Collected data
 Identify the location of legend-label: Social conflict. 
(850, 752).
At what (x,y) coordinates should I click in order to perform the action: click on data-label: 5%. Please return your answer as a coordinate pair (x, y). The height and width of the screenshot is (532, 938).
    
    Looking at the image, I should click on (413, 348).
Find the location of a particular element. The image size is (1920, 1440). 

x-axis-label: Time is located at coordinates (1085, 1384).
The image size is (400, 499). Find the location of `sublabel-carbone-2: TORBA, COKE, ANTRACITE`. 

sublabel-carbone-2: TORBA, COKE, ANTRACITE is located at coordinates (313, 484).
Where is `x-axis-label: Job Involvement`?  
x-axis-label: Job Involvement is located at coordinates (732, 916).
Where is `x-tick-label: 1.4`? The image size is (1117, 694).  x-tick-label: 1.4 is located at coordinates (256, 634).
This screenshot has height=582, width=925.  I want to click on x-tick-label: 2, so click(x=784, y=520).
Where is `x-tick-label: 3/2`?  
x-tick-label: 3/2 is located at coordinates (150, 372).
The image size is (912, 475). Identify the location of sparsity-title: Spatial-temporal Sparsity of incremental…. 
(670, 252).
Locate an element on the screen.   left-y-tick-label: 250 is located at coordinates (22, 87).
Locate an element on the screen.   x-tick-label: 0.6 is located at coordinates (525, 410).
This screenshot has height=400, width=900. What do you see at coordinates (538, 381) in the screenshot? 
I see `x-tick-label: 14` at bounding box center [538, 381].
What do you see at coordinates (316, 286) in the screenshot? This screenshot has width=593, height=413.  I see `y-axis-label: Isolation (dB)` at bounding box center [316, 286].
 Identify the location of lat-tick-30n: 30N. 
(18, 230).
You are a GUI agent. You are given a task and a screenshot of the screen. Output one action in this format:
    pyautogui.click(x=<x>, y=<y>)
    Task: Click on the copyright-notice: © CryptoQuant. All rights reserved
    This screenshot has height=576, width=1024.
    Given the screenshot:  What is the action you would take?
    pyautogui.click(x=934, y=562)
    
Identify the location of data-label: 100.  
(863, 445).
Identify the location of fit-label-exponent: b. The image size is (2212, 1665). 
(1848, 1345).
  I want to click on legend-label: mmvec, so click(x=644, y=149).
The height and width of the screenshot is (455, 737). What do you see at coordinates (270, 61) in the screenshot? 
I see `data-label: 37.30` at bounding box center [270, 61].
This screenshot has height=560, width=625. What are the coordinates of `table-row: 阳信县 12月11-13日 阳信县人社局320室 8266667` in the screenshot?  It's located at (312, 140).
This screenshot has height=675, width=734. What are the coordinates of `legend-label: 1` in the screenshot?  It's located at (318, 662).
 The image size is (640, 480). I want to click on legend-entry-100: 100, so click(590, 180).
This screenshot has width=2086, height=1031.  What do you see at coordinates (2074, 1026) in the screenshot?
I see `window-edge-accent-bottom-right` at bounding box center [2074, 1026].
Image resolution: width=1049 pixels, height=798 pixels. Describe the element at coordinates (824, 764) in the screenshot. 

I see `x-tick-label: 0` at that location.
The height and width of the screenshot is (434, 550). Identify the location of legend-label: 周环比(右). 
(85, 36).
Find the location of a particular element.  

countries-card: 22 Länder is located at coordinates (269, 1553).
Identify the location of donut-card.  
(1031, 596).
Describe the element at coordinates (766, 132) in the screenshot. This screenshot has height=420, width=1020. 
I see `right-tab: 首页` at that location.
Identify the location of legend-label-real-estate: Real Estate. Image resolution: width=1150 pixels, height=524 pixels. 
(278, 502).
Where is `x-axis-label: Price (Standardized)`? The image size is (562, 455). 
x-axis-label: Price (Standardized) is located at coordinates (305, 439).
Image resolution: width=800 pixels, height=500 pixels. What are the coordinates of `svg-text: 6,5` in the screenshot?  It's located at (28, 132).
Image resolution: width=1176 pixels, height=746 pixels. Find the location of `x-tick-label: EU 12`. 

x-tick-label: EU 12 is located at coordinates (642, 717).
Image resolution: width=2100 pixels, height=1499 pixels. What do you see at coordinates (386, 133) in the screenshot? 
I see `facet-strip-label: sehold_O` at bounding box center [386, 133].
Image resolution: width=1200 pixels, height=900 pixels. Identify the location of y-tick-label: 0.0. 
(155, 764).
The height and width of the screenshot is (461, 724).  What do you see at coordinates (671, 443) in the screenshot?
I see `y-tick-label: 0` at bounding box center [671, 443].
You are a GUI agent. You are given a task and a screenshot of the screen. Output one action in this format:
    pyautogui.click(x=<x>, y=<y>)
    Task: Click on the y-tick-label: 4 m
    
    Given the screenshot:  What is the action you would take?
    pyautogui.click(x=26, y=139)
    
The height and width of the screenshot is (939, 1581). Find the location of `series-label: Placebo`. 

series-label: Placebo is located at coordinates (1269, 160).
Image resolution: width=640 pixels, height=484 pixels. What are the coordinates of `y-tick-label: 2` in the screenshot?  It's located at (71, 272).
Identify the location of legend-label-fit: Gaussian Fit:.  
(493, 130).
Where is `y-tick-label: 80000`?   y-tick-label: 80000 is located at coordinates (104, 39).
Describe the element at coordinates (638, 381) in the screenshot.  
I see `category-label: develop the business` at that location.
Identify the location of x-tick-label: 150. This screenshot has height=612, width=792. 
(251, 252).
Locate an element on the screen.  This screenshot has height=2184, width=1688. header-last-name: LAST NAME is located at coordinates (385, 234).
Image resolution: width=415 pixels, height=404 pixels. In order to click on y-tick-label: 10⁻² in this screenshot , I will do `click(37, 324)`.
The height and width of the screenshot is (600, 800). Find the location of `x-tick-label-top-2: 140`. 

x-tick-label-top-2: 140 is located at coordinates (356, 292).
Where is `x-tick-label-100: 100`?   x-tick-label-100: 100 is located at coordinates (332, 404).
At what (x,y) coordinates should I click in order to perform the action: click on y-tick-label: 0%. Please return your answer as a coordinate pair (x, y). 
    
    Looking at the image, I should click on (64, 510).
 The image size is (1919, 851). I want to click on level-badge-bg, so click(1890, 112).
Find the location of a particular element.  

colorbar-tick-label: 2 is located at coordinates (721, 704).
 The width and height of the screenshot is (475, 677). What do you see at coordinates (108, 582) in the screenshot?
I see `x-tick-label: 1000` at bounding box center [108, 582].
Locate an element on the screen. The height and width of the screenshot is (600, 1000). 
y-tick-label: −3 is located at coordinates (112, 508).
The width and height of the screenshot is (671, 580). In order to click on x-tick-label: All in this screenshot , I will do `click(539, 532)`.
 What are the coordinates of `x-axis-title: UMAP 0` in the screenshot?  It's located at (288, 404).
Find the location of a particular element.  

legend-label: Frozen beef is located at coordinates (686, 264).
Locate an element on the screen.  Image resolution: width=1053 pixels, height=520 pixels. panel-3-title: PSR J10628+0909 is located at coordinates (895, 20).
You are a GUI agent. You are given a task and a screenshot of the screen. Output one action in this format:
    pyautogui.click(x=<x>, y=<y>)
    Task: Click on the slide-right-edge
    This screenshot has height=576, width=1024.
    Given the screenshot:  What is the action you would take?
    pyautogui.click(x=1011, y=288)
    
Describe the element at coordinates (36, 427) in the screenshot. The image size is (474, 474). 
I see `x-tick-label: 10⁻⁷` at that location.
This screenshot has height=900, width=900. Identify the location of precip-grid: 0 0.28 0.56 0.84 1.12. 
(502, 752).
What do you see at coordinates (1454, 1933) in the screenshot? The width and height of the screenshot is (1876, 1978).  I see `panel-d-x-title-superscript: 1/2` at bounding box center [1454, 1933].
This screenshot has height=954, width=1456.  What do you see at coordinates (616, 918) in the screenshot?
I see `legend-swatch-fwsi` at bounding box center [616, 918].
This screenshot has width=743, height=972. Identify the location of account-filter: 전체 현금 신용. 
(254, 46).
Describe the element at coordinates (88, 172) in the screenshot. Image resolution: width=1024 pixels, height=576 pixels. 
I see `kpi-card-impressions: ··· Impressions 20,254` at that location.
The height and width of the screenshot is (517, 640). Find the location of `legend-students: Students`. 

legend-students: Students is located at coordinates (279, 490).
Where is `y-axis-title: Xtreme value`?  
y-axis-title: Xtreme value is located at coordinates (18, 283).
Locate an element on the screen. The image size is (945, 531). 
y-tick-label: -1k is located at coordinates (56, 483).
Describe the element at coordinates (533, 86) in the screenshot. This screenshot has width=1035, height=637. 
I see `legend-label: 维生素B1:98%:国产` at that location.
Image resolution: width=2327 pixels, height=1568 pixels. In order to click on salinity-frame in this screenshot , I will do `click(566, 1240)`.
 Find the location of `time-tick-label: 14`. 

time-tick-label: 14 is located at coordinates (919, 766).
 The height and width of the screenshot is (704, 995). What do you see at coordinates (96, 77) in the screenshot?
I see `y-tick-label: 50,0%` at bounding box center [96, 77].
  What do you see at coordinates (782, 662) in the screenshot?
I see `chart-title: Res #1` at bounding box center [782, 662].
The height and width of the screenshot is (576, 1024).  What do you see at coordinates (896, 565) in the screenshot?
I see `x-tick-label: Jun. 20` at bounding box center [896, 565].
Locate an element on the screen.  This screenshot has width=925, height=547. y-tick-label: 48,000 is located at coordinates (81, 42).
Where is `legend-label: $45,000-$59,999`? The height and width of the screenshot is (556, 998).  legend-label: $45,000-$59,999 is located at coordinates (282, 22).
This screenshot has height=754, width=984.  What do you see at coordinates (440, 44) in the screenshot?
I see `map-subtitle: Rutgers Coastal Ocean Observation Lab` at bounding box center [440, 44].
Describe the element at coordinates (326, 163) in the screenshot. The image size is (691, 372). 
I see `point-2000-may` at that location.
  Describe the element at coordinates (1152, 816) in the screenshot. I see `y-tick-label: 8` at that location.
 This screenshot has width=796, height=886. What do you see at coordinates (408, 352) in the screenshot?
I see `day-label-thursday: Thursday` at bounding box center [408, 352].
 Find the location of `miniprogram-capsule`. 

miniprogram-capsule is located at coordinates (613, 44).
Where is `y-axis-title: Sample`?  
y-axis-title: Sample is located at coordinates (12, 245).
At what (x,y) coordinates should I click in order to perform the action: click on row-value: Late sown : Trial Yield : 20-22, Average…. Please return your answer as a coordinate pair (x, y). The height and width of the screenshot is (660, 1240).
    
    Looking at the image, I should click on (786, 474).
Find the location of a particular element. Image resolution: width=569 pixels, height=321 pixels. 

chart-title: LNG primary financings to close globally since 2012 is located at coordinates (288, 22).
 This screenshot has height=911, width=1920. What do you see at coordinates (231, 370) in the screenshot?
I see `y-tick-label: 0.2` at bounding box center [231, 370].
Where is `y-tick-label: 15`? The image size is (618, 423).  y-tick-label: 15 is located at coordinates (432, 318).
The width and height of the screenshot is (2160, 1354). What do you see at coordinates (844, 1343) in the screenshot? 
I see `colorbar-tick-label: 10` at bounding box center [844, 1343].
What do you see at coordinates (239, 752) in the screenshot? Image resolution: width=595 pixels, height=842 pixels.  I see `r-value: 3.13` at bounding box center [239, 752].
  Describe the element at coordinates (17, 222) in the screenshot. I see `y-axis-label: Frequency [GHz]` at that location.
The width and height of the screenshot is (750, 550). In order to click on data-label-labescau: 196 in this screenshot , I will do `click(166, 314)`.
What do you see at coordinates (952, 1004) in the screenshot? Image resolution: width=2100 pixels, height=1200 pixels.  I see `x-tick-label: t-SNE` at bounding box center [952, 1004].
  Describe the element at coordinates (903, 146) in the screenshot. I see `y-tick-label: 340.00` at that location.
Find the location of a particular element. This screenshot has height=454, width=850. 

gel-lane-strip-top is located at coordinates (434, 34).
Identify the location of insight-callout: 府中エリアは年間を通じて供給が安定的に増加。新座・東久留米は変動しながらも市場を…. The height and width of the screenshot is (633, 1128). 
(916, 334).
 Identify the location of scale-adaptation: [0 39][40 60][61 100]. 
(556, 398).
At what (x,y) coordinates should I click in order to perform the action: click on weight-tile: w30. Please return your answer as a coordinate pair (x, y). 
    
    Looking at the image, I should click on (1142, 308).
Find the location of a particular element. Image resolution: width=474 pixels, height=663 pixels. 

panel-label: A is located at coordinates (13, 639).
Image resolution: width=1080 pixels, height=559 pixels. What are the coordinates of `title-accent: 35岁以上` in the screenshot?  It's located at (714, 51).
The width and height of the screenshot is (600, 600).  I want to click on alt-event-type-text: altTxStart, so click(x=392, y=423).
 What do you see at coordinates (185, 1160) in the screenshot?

▶ [WHAT IS REQUIRED] List every line in the entries above that contains the string "panel", matching case exactly.

▶ [COMPLETED EXERCISE]
Locate an element on the screen.  Image resolution: width=1053 pixels, height=520 pixels. panel-3-title: PSR J10628+0909 is located at coordinates (895, 20).
What do you see at coordinates (1454, 1933) in the screenshot? The width and height of the screenshot is (1876, 1978).  I see `panel-d-x-title-superscript: 1/2` at bounding box center [1454, 1933].
panel-label: A is located at coordinates (13, 639).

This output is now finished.